▶ [Problem requirements]: Retype the opening lines of the data exactly, stopping after the line that contains "You are a GUI". Skip every picture.

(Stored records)
_ _ _ _ _
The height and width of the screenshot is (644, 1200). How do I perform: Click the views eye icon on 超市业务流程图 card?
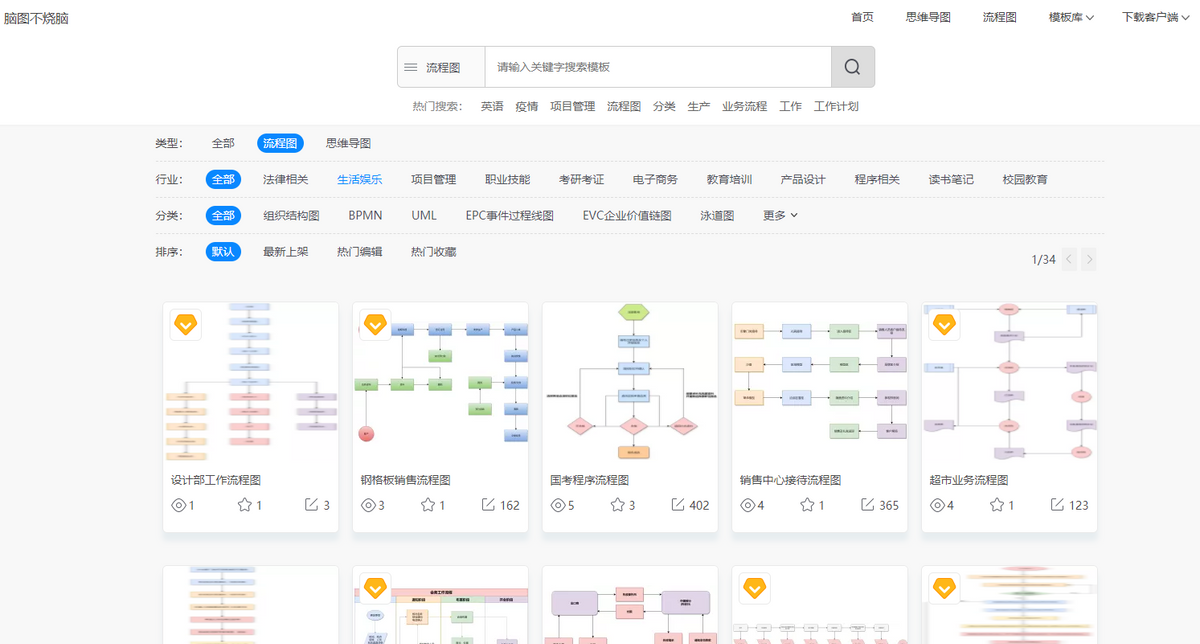coord(939,505)
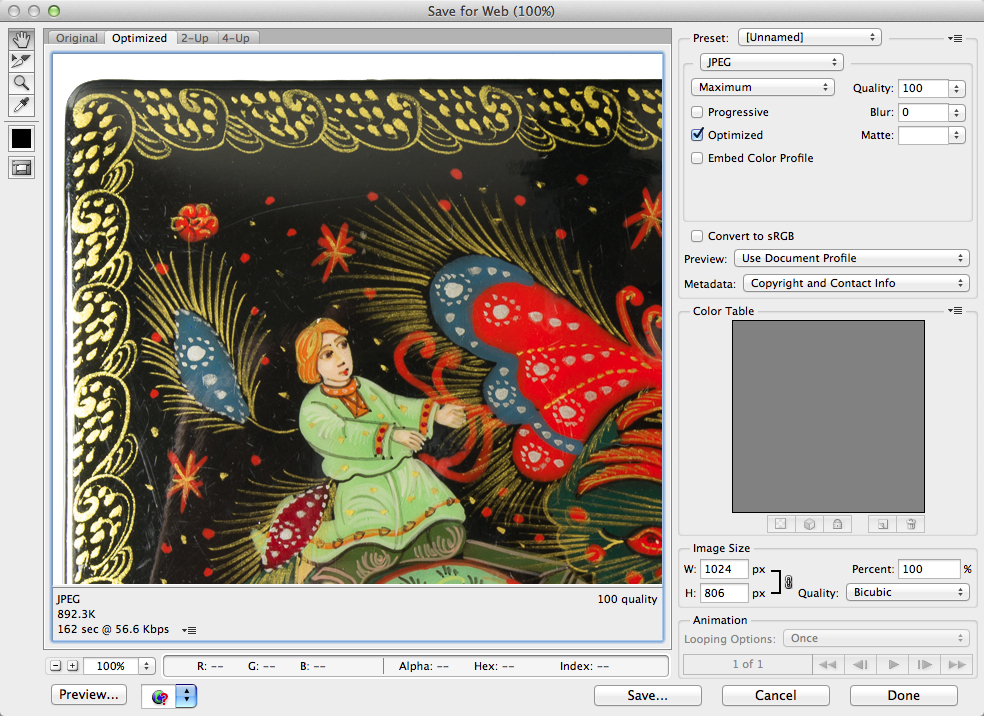Switch to the Original tab
Viewport: 984px width, 716px height.
point(77,38)
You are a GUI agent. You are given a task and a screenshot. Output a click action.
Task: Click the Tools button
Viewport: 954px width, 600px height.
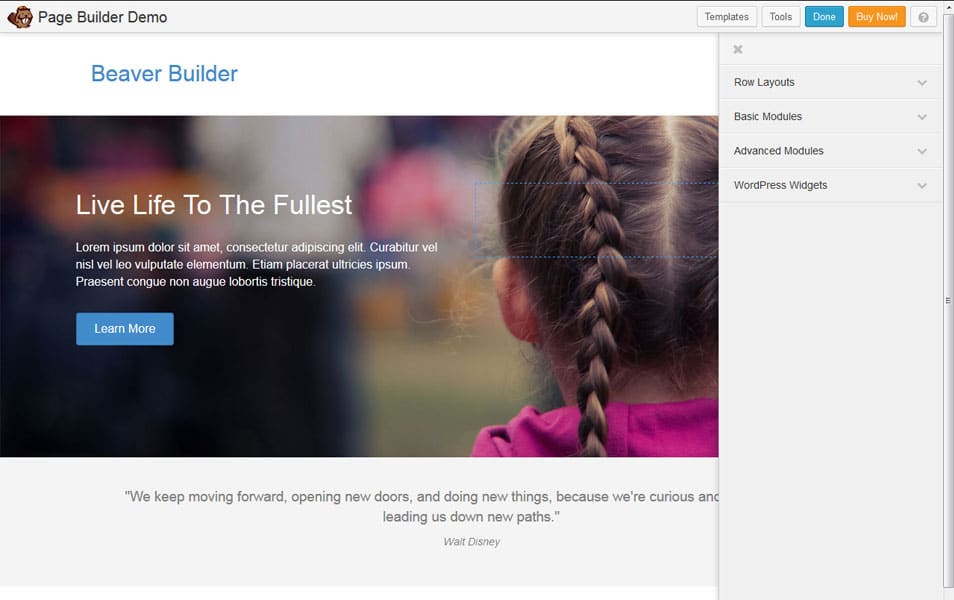click(x=780, y=16)
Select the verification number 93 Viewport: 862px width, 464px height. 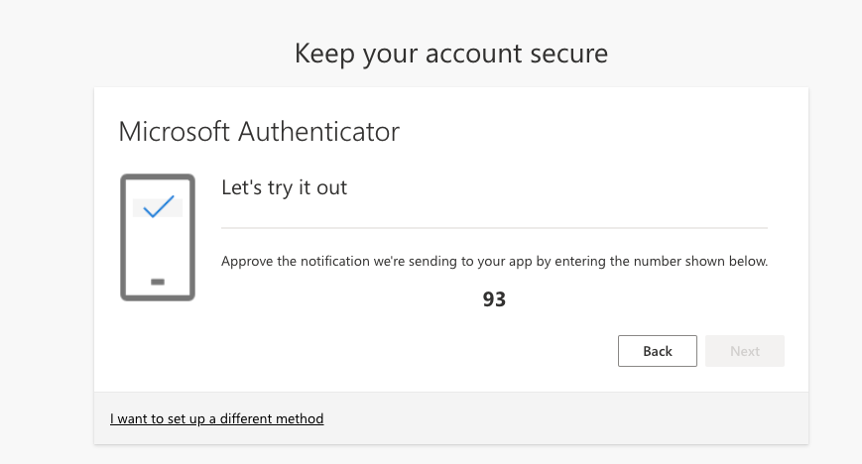tap(494, 299)

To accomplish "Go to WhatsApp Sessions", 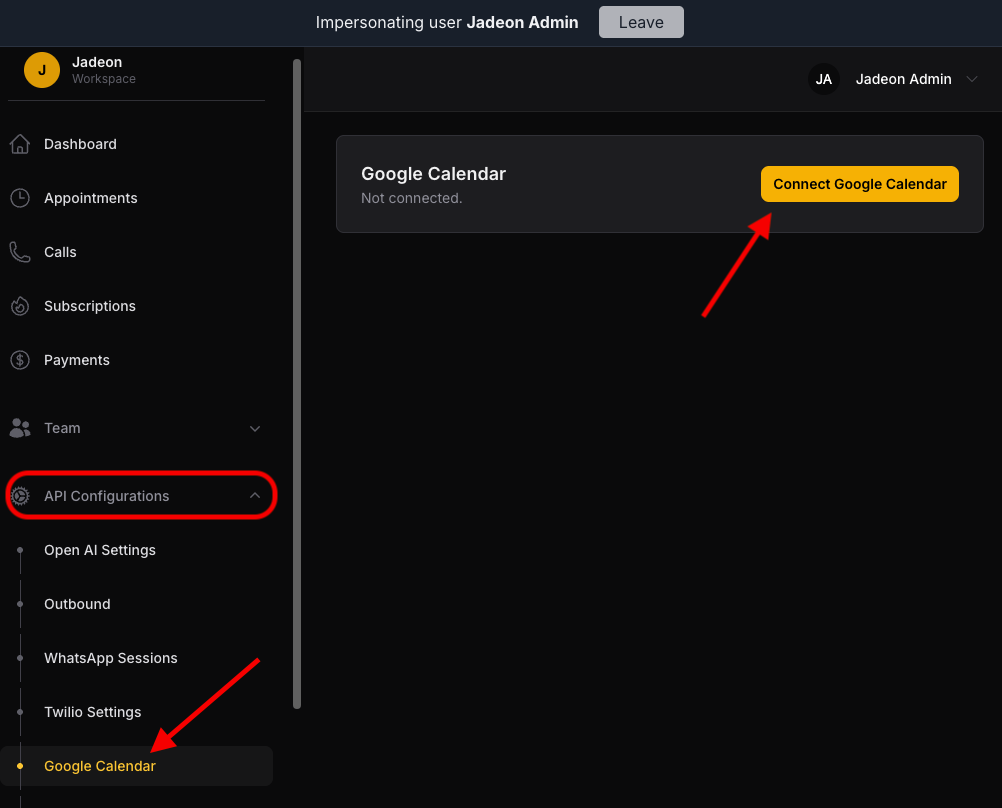I will click(x=111, y=658).
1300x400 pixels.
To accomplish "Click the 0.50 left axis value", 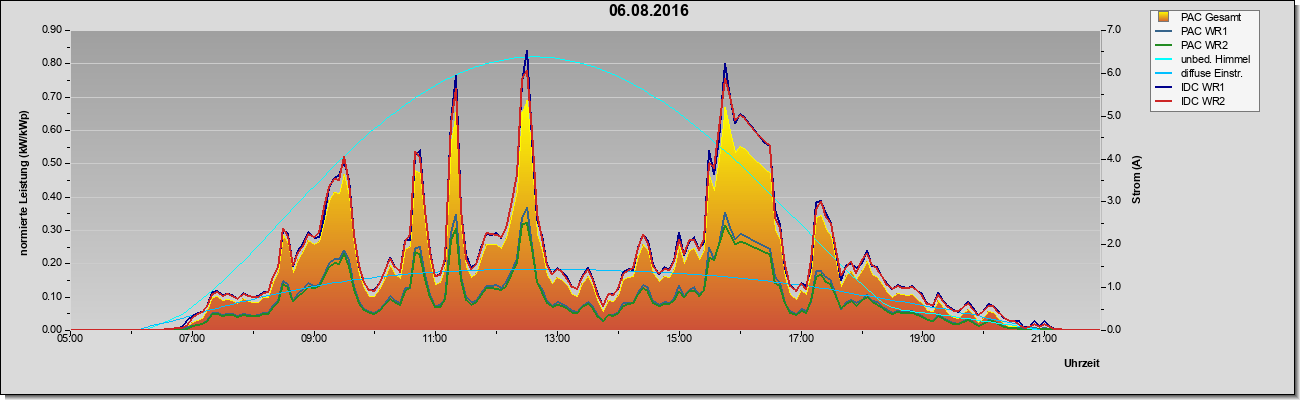I will 51,163.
_ _ _ _ _
▶ [Response box]:
The height and width of the screenshot is (644, 1200). How do I perform: Click the views eye icon on 超市业务流程图 card?
coord(939,505)
Switch to the Original tab
Viewport: 984px width, 716px height.
point(77,38)
You are a GUI agent. You are given a task and a screenshot. Output a click action.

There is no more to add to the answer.